Inside Grady, veteran construction teacher Steinrich Adams prepared to begin his sixth period drafting class. His students, all freshman, slid into their seats and shouted over music playing from the class computer. Hundreds of hand drawn floorplans were piled up on the tables and tacked up on the walls.
“Guys, guys,” said Adams, calling the class to attention. Out of his 25 students, 14 have a learning disability. Most days they draw detailed construction measurements and trace complicated floorplans on large sheets of paper, but Adams said it can be intense and frustrating for some students. So today, he has a different plan: origami cranes.
“Even the kids struggling here, they’ll get a chance to build their confidence,” Adams said. He uses origami to help his students relax as they practice measurements.
When Adams, originally from Trinidad and Tobago, started teaching construction at Grady 25 years ago, there was a stand-alone trade shop for students with disabilities. Now, students are integrated in the classroom, and Adams, similar to Santiago, tries to give each student individualized support. In drafting class, it might be graph paper instead of plain paper for an assignment to draw a floor plan.
Downstairs in Adams’ senior construction class, the bell rang, but his students ignored it, hard at work laying the foundation for the two studio apartments they were building. The class has 11 students, three of whom have learning disabilities.
“You all want to continue,” Adams shouted over the hammering and electric saw.

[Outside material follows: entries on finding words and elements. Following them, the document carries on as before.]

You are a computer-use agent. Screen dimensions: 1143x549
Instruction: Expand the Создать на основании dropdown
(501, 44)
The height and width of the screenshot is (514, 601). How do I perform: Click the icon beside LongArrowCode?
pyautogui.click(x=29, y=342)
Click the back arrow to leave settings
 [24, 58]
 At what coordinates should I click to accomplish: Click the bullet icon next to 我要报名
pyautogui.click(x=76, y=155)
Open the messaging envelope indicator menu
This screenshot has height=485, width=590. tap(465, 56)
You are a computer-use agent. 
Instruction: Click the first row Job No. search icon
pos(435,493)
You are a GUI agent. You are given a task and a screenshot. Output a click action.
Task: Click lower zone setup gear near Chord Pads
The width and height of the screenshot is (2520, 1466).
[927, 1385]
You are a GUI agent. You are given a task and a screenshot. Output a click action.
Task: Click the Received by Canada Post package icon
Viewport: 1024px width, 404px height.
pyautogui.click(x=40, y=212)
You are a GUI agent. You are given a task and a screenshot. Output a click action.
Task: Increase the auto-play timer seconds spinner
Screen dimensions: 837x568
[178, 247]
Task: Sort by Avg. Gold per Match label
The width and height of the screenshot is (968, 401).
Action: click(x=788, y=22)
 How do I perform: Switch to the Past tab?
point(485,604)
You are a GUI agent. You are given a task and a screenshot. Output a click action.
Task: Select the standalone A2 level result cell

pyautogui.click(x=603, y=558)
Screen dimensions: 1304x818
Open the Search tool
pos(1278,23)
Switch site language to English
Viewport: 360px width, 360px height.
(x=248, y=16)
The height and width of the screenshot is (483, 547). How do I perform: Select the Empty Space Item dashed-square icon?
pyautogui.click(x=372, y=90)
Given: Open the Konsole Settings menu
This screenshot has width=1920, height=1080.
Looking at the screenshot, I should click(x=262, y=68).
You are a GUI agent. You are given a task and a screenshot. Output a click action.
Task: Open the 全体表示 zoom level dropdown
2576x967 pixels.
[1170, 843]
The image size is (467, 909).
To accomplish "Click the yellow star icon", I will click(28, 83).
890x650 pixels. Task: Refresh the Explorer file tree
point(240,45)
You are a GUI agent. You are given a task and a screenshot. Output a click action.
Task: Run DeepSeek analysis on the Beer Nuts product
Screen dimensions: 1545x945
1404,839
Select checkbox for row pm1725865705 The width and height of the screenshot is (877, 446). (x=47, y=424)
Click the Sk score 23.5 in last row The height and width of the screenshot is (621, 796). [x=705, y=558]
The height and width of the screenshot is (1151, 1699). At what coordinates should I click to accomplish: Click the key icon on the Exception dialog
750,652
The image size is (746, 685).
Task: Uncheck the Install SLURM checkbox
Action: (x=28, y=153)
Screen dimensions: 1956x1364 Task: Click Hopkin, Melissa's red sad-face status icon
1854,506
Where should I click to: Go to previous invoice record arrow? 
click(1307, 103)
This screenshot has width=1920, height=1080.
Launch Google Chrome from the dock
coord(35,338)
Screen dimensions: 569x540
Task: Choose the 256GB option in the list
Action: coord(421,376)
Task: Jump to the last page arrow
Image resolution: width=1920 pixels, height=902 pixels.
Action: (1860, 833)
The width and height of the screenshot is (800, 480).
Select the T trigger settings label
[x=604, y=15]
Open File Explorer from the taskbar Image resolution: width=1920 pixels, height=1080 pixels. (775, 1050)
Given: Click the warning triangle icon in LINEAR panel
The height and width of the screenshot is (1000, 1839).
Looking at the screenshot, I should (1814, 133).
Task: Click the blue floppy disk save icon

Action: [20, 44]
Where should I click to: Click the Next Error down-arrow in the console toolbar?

The second bell was about to ring, but the boys didn’t want to stop. “A lot of these kids don’t have much reinforcement of success,” said Adams. “In an environment like this, they can see something tangible.”
This year, Adams secured six spots for his graduating seniors to join construction unions, from long standing relationships between Grady and 18 different unions. The students still have to pass exams and trainings, but if they make it in, they’ll have job security and a head start in the workforce.
There are several contradictions at Grady. The school’s demographics don’t match the district. It’s big enough to hold 2,000 students, but it’s currently filled with just over 400. The school’s large auditorium is rarely used, while the corner of the third floor has been converted into a therapy wing for its students who need one-on-one or group counseling. The kitchen, fresh off a $1.2 million remodel isn’t yet training chefs.
Yet, despite over a decade of challenges, Montalbano, Santiago, and the teachers at Grady stand steadfast by their school. “It’s a crown jewel that not too many people know about,” said Santiago. “Grady is perfect because it addresses every learning dynamic a kid has. Teachers here have a level of patience you don’t find at most schools.”